Вселенские Соборы
Шрифт:
Через два дня, 10 октября, собрали второе заседание, но на него уже не были приглашены лица, объявленные в конце прошлого заседания виновными и подлежащими осуждению, – Диоскор, председатели по собору 449 г. – Ювеналий Иерусалимский (не помогла ему его демонстрация), Фалассий Кесарие-Каппадокийский, Стефан Ефесский, Василий Селевкийский. Отсутствовала и вся группа египетских епископов, видимо, по приказу Диоскора. Дезавуировались только вожди, a ведомая ими безликая масса епископов щадилась и оставлялась членами собора. И хотя часть ее на прошлом заседании, вслед за главарями, и пересаживалась слева направо, но не лишена была и теперь ни свободы, ни возможности по-прежнему ревностно пропагандировать монофизитствующее богословие, почитая его Кирилловым. Она бурлила и боролась за него то узаконенными выкриками, то глухим сопротивлением голосов.

· · · · · · ·

* Задание 1
Перепишите записи дословно: всё от строки со словами «Where should I click to: Click the» и до самого конца записей, включая обе границы. Изображения в ответ не включайте.

· · · · · · ·

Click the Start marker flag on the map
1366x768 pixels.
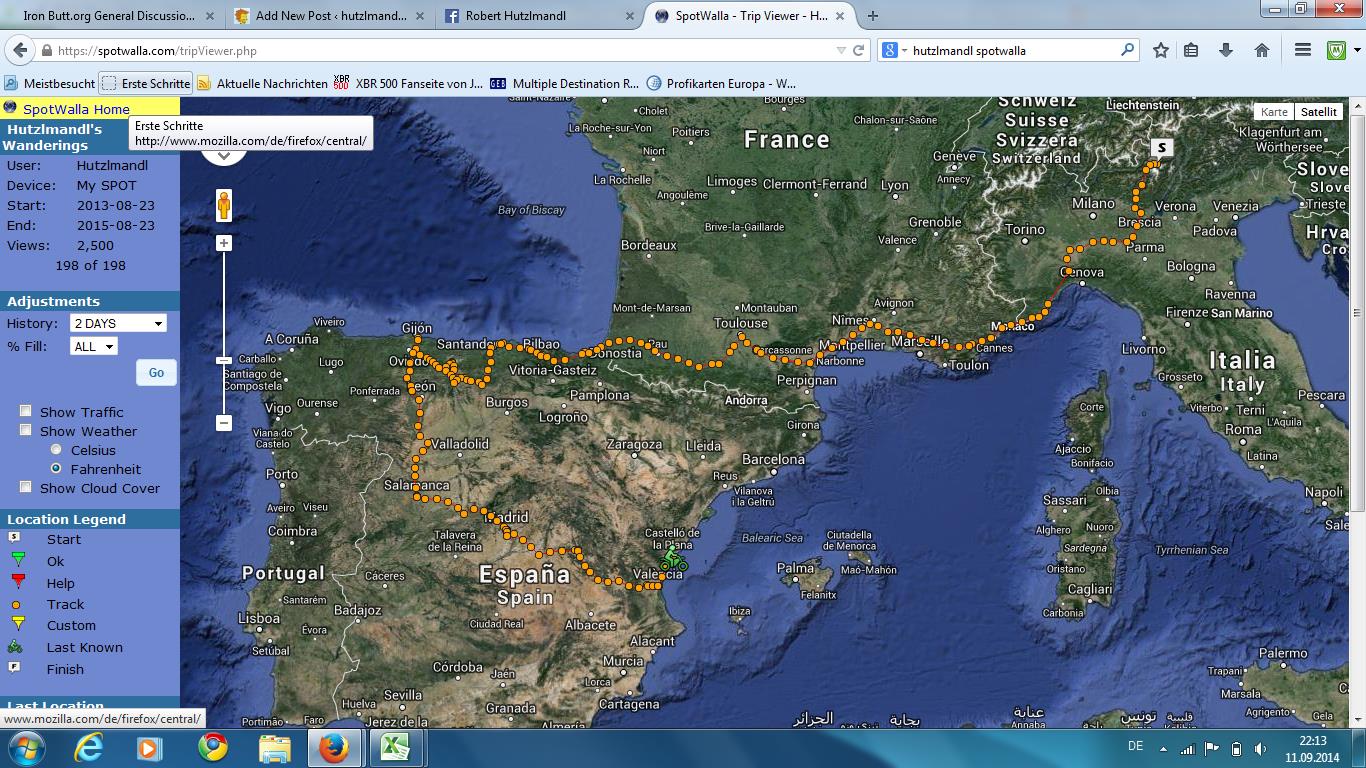pos(1160,148)
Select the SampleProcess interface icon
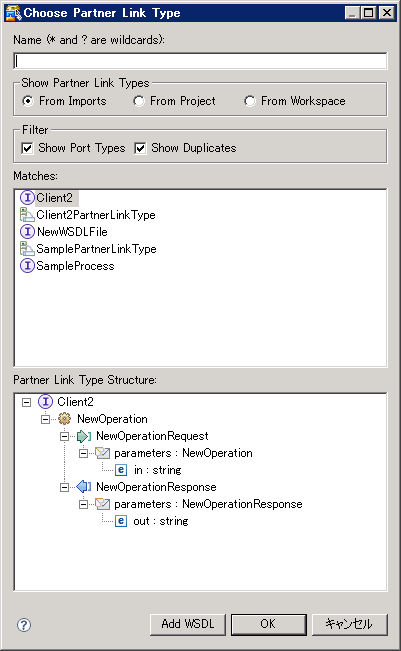Image resolution: width=401 pixels, height=651 pixels. coord(27,266)
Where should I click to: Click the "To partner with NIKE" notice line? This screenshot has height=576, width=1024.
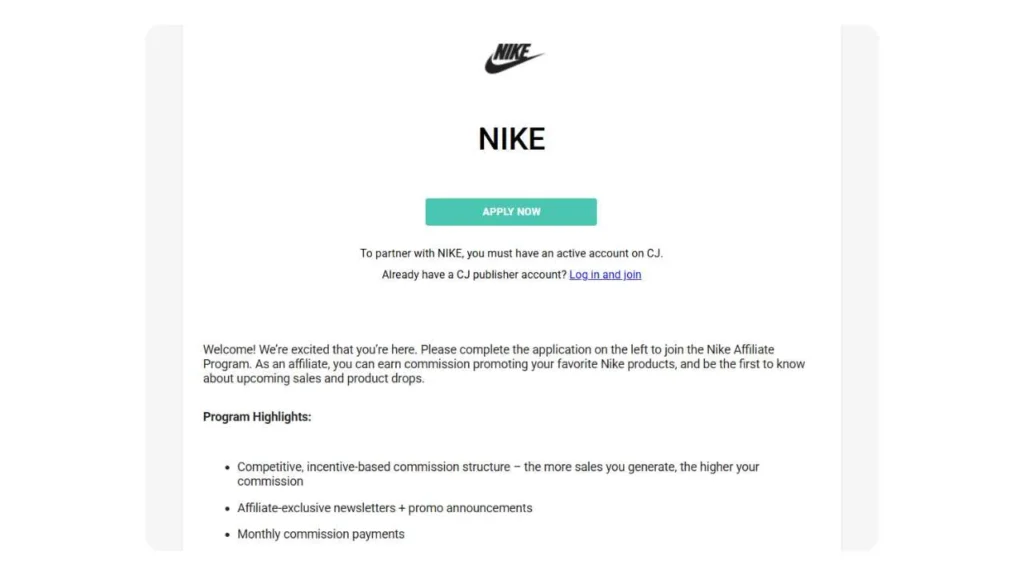tap(511, 254)
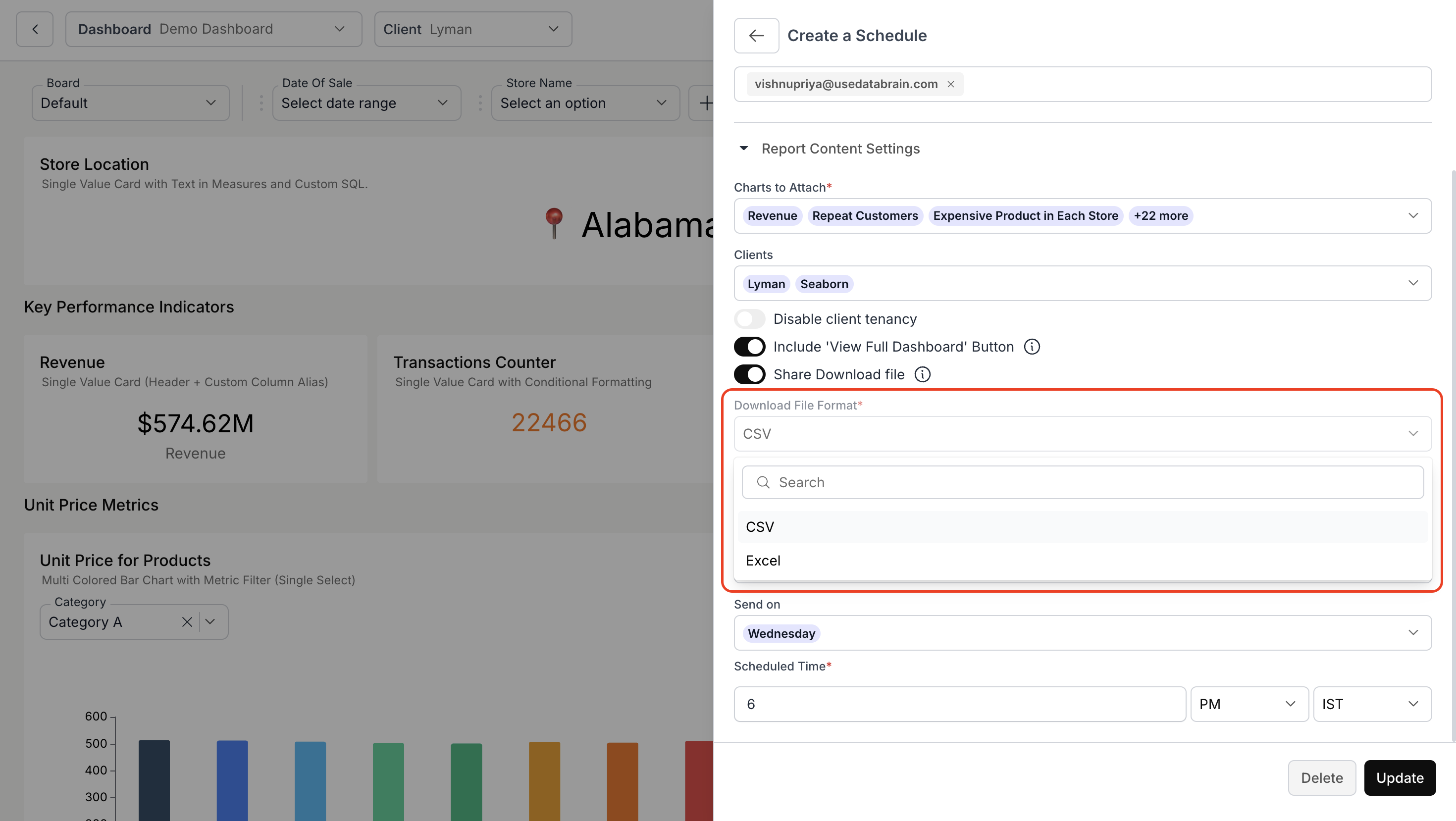Click info icon next to View Full Dashboard
This screenshot has width=1456, height=821.
pos(1032,346)
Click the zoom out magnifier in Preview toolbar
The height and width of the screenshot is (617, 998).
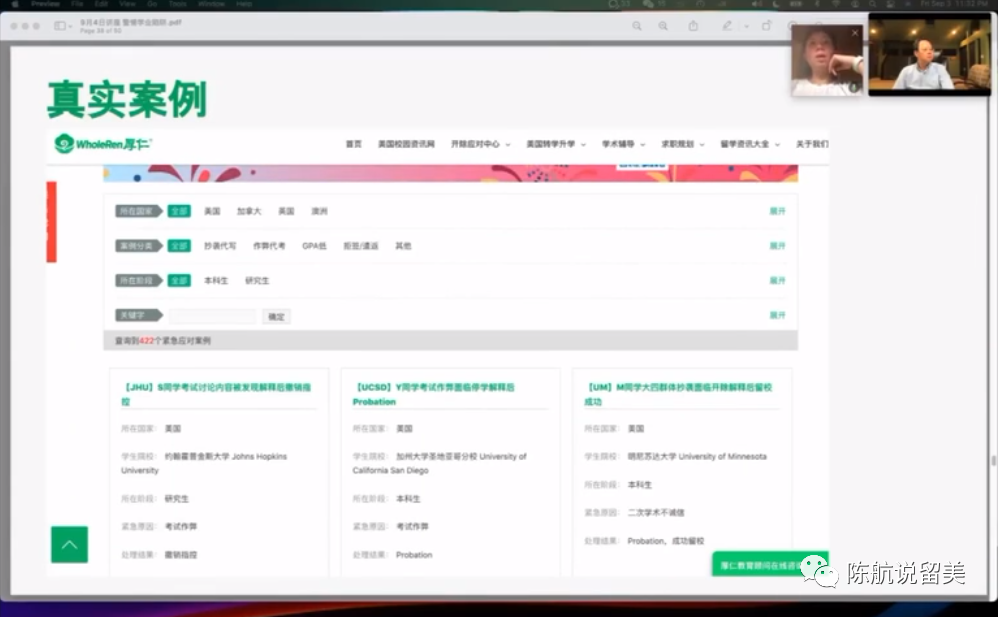click(x=637, y=25)
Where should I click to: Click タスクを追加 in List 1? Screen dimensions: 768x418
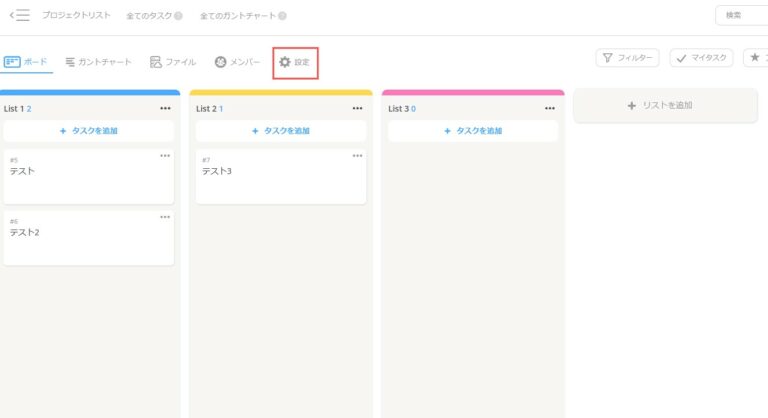88,131
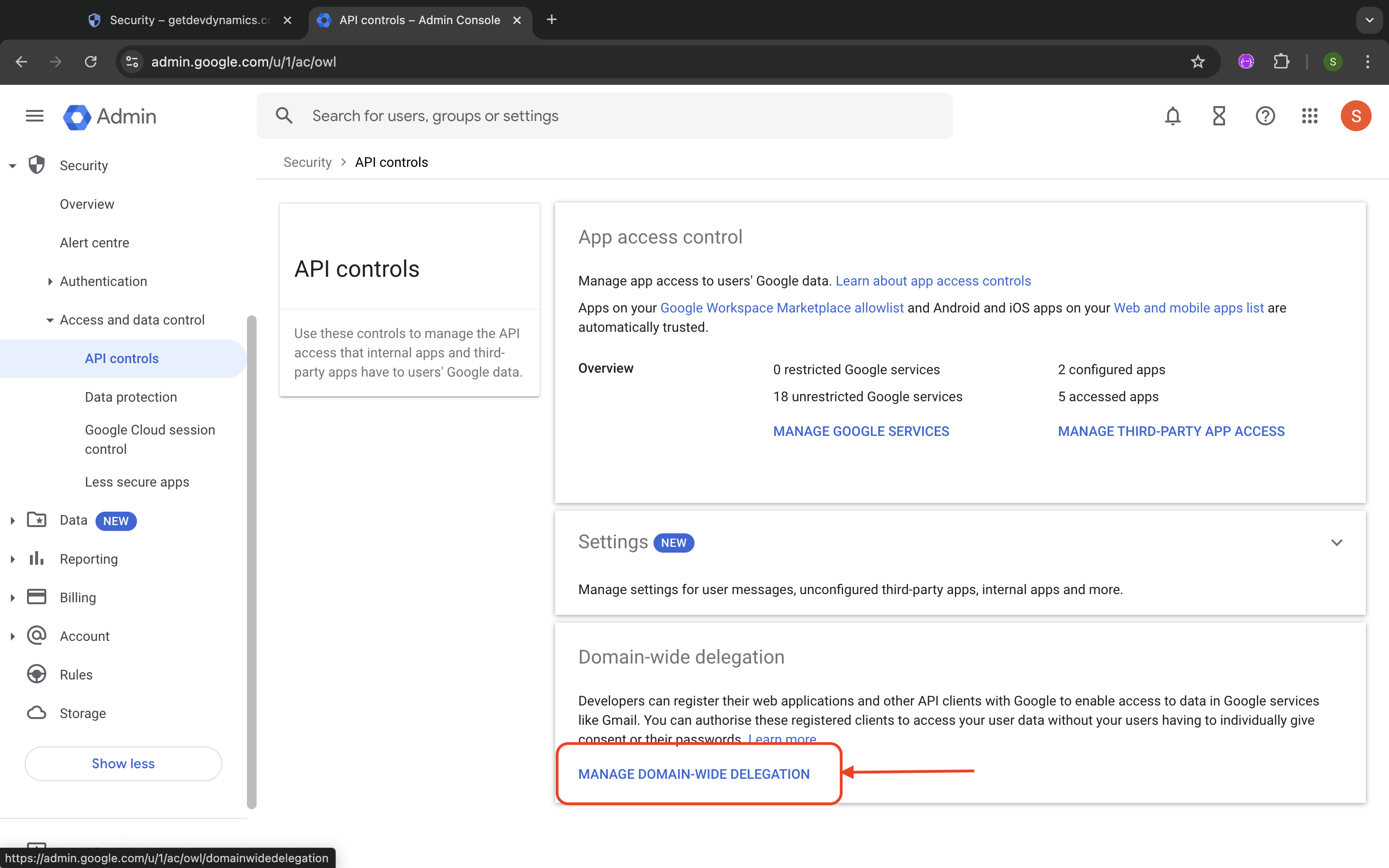Click the hamburger main menu icon
The height and width of the screenshot is (868, 1389).
[x=34, y=116]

· · · · · · ·

* Задание 2
Воспроизведите отрывок о Вселенских Соборах от слов «Вселенские Соборы» и до слов «глухим сопротивлением голосов.», поставив «11 октября» вместо «10 октября».

* Правильный ответ 1
Where should I click to: Click the "To partner with NIKE" notice line? This screenshot has height=576, width=1024.
tap(511, 254)
Click info icon next to View Full Dashboard
This screenshot has width=1456, height=821.
pos(1032,346)
Click the zoom out magnifier in Preview toolbar
The height and width of the screenshot is (617, 998).
click(x=637, y=25)
Where should I click to: Click タスクを追加 in List 1? Screen dimensions: 768x418
88,131
Click the hamburger main menu icon
The height and width of the screenshot is (868, 1389).
[x=34, y=116]

* Правильный ответ 2
Вселенские Соборы
Шрифт:
Через два дня, 11 октября, собрали второе заседание, но на него уже не были приглашены лица, объявленные в конце прошлого заседания виновными и подлежащими осуждению, – Диоскор, председатели по собору 449 г. – Ювеналий Иерусалимский (не помогла ему его демонстрация), Фалассий Кесарие-Каппадокийский, Стефан Ефесский, Василий Селевкийский. Отсутствовала и вся группа египетских епископов, видимо, по приказу Диоскора. Дезавуировались только вожди, a ведомая ими безликая масса епископов щадилась и оставлялась членами собора. И хотя часть ее на прошлом заседании, вслед за главарями, и пересаживалась слева направо, но не лишена была и теперь ни свободы, ни возможности по-прежнему ревностно пропагандировать монофизитствующее богословие, почитая его Кирилловым. Она бурлила и боролась за него то узаконенными выкриками, то глухим сопротивлением голосов.